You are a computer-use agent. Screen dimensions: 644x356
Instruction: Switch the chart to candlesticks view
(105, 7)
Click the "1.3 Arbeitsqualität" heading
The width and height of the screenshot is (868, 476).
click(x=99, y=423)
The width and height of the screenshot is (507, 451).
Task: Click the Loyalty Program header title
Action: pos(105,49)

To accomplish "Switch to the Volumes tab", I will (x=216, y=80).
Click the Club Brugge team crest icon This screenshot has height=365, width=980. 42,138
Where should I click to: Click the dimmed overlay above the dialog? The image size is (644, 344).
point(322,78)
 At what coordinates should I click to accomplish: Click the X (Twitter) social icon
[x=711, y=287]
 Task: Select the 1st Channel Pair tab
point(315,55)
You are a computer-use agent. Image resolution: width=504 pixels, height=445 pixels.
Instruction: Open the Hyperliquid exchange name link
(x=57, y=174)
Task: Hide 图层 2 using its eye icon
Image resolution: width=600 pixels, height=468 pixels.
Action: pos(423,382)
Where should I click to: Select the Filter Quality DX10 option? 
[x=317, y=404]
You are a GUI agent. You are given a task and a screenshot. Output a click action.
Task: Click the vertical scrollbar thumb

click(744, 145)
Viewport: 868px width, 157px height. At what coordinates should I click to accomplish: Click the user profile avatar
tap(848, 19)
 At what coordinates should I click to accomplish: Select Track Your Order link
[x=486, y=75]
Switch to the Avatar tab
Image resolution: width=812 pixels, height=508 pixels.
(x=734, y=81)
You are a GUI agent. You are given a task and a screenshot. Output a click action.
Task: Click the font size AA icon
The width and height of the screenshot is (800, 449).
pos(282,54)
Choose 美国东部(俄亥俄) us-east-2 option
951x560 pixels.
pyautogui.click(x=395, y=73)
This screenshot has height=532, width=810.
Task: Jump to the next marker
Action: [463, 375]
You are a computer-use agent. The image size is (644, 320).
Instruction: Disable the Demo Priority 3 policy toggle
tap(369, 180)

⁂

# [ACTIVITY]
Skip every line before the one containing "The width and height of the screenshot is (800, 449).". Retype that line and the rest through the last one exactly as they stand in the listing.

# [YOUR SOLUTION]
The width and height of the screenshot is (800, 449).
pos(282,54)
Choose 美国东部(俄亥俄) us-east-2 option
951x560 pixels.
pyautogui.click(x=395, y=73)
This screenshot has height=532, width=810.
Task: Jump to the next marker
Action: [463, 375]
You are a computer-use agent. The image size is (644, 320).
Instruction: Disable the Demo Priority 3 policy toggle
tap(369, 180)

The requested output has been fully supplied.